▸ **About this exercise**: Leaving out the pictures, retype exactly the lines from the one holding "At what coordinates" through the end of the material.

▸ **Data records**:
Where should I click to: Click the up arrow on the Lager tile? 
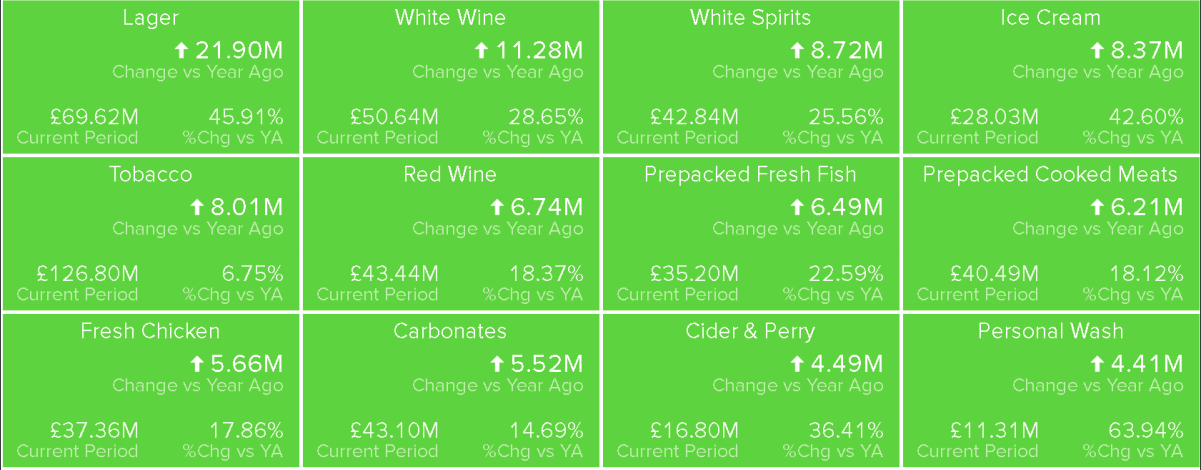tap(181, 49)
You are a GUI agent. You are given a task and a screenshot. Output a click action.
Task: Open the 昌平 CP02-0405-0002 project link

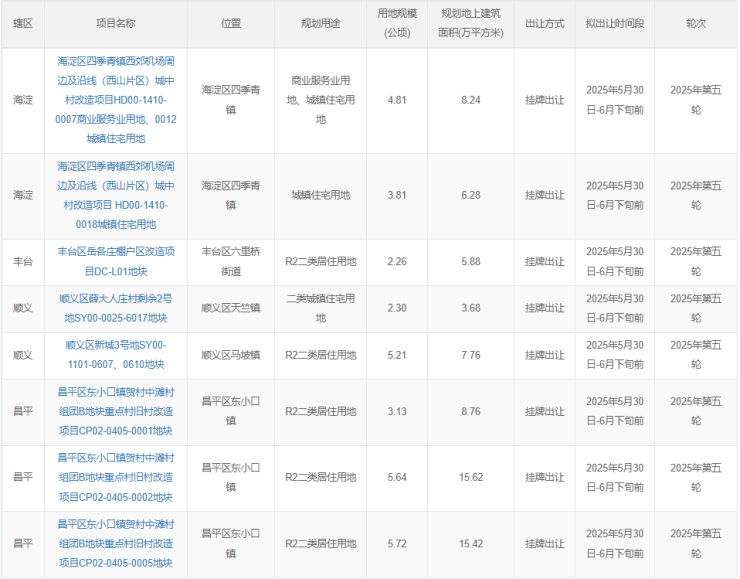click(117, 477)
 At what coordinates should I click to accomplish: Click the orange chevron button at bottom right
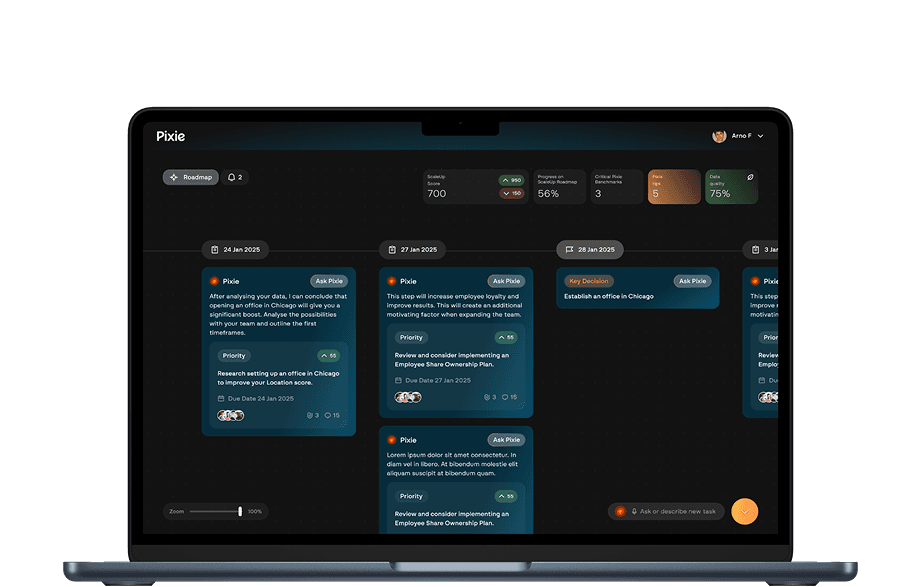[744, 511]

▸ **Answer to the problem**:
 At what coordinates should I click to accomplish: Click the orange chevron button at bottom right
[744, 511]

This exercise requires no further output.